Find every one of the rows below that contains the string "This", and copy each of those rows in full.
--- START OF Entries ---
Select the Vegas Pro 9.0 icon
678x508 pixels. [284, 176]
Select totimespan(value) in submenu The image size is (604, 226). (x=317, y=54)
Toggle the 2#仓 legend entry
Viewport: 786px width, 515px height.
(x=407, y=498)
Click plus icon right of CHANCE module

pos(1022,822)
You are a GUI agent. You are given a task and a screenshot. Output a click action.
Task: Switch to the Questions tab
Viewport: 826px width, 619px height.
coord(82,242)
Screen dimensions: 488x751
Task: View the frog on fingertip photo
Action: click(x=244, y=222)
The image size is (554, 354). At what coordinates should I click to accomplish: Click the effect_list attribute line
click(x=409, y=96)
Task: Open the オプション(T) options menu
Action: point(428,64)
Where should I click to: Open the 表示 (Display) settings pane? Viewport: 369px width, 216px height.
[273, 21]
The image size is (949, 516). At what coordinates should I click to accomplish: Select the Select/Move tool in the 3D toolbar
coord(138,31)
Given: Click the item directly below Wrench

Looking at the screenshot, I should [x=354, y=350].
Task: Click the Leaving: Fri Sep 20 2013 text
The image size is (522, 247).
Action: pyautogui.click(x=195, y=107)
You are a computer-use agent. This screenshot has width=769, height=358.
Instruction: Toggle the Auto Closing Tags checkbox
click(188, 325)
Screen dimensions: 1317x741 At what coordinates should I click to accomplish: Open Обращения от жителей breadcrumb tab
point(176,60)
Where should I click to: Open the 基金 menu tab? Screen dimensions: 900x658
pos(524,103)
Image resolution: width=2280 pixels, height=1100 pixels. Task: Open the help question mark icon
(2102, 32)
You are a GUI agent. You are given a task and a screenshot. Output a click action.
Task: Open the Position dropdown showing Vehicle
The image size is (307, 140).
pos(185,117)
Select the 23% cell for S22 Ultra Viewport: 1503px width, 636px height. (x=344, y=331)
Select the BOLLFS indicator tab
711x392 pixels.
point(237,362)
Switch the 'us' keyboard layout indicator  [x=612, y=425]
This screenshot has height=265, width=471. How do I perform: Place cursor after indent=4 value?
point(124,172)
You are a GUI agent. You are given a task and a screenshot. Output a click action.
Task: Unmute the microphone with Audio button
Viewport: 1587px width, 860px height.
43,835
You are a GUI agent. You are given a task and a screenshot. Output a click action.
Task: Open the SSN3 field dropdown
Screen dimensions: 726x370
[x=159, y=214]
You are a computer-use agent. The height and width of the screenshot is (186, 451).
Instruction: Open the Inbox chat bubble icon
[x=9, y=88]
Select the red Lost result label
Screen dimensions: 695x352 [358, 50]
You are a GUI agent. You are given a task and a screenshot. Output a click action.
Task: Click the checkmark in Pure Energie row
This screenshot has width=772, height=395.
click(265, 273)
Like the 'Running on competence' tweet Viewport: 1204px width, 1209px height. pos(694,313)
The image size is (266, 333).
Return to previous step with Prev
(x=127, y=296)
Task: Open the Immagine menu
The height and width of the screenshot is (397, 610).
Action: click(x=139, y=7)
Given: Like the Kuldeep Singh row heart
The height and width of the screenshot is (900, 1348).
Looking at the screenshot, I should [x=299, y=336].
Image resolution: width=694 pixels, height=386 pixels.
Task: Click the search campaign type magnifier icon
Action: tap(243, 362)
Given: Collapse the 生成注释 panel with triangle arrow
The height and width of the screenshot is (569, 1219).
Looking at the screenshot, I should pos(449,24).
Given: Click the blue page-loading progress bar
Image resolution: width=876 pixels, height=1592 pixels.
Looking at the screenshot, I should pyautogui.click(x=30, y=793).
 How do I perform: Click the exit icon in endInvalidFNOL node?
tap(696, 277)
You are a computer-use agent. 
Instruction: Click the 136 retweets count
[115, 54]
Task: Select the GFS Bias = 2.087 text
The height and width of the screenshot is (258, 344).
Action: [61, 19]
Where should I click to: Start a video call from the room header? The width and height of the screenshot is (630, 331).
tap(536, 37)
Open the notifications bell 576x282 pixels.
--- END OF Entries ---
Task response:
You are a computer-use agent. This screenshot has width=769, height=358.
This screenshot has height=265, width=471. How do I perform: Place cursor after indent=4 value?
This screenshot has width=772, height=395.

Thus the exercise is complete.